Feinstein: Roy Williams, Jim Calhoun, Jay Wright and Tom Izzo Make Quite the Final Foursome
Jay Wright was leaning against a wall somewhere deep inside Ford Field on Thursday afternoon when Tom Izzo, trailed by a bevy of security people, walked up and interrupted a story about Wright's days as an assistant coach at Rider.
"Having fun, kid?" Izzo asked, a huge smile on his face.
"You called it," Wright said, laughing. "I'm making all the rookie mistakes you told me I'd make."
"Still working on your tickets?" Izzo asked.
"No," Wright said firmly. "That one I stayed away from. The rest is all making me crazy."
For a Final Four coach, the toughest thing in the week leading up to semifinal Saturday can be remembering that the job isn't done. Every region final concludes with nets being cut down and a trophy being presented. It is usually followed by 48 hours of celebration, parties, making the media rounds and ticket requests -- lots of them.
"You never have more best friends than the week leading to a Final Four," Connecticut's Jim Calhoun said with a knowing smile.
Wright is, as Izzo pointed out to him early in the week, the rookie in this coaching foursome. North Carolina Coach Roy Williams has been to the Final Four so often -- seven times -- it almost seems as if it should appear on his regular season schedule. Izzo, here for a fifth time, isn't far behind, and although Calhoun is making "just" his third appearance, he's the only one in the group with two national titles -- Williams and Izzo have one each.

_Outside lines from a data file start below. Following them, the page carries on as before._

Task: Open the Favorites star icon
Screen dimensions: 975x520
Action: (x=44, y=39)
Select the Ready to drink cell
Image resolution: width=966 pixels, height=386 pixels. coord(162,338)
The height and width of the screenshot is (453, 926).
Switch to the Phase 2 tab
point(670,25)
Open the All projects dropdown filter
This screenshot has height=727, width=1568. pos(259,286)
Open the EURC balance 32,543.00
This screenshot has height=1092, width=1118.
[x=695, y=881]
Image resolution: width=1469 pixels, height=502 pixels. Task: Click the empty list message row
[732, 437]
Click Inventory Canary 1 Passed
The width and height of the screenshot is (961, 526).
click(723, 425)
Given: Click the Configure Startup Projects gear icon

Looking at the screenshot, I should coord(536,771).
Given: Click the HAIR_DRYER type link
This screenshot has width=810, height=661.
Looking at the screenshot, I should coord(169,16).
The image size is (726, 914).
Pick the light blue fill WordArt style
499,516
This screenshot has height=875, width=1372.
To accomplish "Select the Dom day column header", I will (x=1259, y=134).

"It's amazing sometimes how the image coaches have ebbs and flows," Calhoun said in an almost relaxed locker room moment Thursday afternoon. "Everyone in coaching knows how good a coach Tom Izzo is, but it was almost like he was in a little bit of a lull in terms of perception until this week. Now, they beat Louisville and come here to play with everyone talking -- rightfully so -- about how much it means to the city that they're here and all of a sudden people are saying, 'Boy, that Tom Izzo can really coach.'
"Then there's Roy Williams. Is he actually coaching here? I'm not sure I've heard anyone mention his name all week. It's as if Roy takes a team to the Final Four and people say, 'Oh, Carolina's in the Final Four -- ho-hum.' I can tell you from personal experience getting here is never ho-hum. It's hard."
It has been anything but a ho-hum two weeks for Calhoun and U-Conn. On the eve of the Huskies' first-round game in Philadelphia, Calhoun, 66, landed in the hospital overnight with serious stomach pains. Given that he went through his second bout with cancer last summer, any health issue raises questions about his future.